Research & Papers

[R] Detecting invariant manifolds in ReLU-based RNNs

ICLR 2026 paper provides semi-analytic tool to construct stable/unstable manifolds in trained networks.

Deep Dive

A new research paper accepted to the International Conference on Learning Representations (ICLR) 2026 introduces a significant advance in understanding the internal mechanics of AI models. The work provides a novel, semi-analytic algorithm for constructing the stable and unstable manifolds—key geometric structures—of fixed points and cycles within ReLU-based Recurrent Neural Networks (RNNs). This is a critical development for explainable AI (XAI) and scientific machine learning, where RNNs are frequently trained as formal surrogates to approximate the complex dynamical systems underlying observed data, such as neural activity.

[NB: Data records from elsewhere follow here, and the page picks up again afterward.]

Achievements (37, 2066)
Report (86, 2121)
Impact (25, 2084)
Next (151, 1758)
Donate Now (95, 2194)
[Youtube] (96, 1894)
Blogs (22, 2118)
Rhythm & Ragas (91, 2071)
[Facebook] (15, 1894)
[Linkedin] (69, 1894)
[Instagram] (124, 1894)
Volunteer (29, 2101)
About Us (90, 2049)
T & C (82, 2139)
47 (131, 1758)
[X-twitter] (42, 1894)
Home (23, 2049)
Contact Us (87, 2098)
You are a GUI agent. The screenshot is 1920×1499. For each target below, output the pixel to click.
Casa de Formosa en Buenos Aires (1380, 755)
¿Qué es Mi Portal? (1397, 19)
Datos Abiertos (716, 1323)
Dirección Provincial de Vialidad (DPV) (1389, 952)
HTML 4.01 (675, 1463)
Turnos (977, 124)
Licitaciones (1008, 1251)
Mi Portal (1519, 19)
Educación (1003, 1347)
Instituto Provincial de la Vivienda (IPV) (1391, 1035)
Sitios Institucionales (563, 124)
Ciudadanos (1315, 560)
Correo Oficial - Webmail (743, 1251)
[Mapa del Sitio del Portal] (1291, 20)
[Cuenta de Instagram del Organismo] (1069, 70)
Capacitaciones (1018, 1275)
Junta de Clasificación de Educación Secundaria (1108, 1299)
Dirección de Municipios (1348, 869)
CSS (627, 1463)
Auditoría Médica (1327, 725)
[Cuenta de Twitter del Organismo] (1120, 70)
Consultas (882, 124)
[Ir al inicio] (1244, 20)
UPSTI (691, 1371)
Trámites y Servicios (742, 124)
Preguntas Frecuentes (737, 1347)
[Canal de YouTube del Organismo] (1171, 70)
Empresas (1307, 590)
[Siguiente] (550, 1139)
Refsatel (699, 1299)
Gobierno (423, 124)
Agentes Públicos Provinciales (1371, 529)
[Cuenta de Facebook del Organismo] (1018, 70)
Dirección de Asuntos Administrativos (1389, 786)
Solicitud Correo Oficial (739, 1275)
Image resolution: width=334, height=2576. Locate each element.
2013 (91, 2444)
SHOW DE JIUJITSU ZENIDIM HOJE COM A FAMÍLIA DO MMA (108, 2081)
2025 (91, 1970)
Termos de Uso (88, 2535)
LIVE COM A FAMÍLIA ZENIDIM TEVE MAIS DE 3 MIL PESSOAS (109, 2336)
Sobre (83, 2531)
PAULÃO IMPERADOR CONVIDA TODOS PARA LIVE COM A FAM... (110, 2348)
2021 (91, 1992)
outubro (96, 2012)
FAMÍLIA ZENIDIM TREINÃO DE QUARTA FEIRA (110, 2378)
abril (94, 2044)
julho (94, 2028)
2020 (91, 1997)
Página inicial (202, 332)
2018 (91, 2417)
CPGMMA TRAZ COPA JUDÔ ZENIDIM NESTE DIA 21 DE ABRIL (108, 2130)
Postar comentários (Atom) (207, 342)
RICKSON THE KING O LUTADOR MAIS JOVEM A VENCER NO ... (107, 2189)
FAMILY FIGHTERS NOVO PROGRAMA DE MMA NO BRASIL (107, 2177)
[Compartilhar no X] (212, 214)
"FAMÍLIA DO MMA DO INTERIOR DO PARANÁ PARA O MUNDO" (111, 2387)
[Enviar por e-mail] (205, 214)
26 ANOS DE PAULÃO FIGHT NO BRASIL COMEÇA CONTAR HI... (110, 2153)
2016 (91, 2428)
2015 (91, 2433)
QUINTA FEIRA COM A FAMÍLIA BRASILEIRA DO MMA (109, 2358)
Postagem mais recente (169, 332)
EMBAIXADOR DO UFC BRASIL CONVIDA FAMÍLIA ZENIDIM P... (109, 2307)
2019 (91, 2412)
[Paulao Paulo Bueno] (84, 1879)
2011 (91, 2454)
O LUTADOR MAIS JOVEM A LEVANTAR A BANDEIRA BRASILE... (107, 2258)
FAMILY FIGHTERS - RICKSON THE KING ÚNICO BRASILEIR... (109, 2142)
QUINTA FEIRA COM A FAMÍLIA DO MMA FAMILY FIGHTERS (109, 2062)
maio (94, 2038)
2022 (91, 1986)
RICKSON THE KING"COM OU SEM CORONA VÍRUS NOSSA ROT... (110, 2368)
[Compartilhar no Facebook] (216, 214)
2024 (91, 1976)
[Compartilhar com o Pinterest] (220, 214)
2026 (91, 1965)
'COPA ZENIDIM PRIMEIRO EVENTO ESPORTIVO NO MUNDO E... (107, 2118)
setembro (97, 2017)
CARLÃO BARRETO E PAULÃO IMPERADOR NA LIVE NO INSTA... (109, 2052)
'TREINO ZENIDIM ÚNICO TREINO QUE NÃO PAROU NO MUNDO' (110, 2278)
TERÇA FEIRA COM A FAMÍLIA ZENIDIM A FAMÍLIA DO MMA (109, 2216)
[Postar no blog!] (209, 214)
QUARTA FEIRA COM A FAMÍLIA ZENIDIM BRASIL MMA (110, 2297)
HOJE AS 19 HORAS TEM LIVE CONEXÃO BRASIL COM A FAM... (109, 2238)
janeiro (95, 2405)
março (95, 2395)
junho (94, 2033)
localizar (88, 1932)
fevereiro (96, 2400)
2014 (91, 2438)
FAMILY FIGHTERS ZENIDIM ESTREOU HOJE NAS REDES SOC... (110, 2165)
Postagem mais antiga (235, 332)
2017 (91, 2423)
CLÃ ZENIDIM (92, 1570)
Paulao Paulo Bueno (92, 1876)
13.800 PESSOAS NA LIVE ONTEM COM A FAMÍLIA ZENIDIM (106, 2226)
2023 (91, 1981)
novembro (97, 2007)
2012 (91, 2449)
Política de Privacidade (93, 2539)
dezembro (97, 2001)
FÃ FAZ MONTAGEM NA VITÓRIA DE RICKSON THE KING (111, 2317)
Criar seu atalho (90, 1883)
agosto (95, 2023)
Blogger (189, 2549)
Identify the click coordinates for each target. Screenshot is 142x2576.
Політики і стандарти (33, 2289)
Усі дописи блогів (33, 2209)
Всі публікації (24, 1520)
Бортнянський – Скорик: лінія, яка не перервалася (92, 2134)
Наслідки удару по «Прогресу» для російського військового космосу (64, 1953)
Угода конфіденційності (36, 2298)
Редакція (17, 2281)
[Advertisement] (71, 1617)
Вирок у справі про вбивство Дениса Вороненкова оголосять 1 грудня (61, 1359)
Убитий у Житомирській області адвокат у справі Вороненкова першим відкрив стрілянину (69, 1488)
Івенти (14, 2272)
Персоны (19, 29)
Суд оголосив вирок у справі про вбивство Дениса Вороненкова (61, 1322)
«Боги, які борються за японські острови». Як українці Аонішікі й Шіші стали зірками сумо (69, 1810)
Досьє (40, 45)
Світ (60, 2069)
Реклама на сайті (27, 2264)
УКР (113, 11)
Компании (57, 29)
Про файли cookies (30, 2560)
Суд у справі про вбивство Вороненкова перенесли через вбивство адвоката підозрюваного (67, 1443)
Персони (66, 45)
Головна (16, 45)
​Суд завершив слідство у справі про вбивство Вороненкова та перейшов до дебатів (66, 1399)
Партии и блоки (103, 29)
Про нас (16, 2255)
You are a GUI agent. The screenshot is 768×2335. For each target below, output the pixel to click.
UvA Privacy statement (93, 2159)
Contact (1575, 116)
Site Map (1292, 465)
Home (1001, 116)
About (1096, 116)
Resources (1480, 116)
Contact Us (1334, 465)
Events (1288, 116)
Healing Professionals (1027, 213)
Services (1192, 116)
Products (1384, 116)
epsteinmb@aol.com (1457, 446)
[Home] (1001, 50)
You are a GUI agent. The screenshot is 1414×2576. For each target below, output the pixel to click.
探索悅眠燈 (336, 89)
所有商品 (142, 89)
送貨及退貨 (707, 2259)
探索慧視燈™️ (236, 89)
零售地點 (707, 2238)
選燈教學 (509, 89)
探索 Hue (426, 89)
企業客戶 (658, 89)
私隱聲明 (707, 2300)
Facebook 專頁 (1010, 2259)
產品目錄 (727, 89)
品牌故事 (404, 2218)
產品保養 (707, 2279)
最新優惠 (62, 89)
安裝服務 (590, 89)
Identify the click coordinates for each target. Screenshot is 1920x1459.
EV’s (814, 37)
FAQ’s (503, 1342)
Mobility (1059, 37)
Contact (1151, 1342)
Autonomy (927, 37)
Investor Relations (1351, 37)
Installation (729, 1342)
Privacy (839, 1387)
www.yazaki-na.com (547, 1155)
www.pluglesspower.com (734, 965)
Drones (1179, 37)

The ability to map these manifolds offers a principled window into why a trained network produces specific behaviors, moving beyond black-box interpretations.

The technical contribution allows researchers to dissect an RNN's state space into distinct basins of attraction, which are separated by these manifold structures. The intersections of stable and unstable manifolds are known to lead to chaotic dynamics, and the manifolds themselves form a type of dynamical 'skeleton,' including structures like separatrix cycles. This framework transforms trained RNNs from opaque function approximators into analyzable dynamical systems. For fields like computational neuroscience, where RNNs model brain dynamics, this tool enables rigorous hypothesis testing about the system being modeled. The next step involves applying this analytical lens to RNNs trained on real-world scientific data to extract novel mechanistic insights.

Key Points
  • Algorithm semi-analytically constructs stable/unstable manifolds in ReLU-RNNs, accepted for ICLR 2026.
  • Manifolds dissect the RNN state space, revealing the topological 'skeleton' governing dynamics and chaos.
  • Enables formal analysis of RNNs used as surrogates in scientific ML (e.g., neuroscience) for explainable AI.

Why It Matters

Provides a formal, geometric framework for explainable AI, turning black-box RNNs into analyzable dynamical systems for science.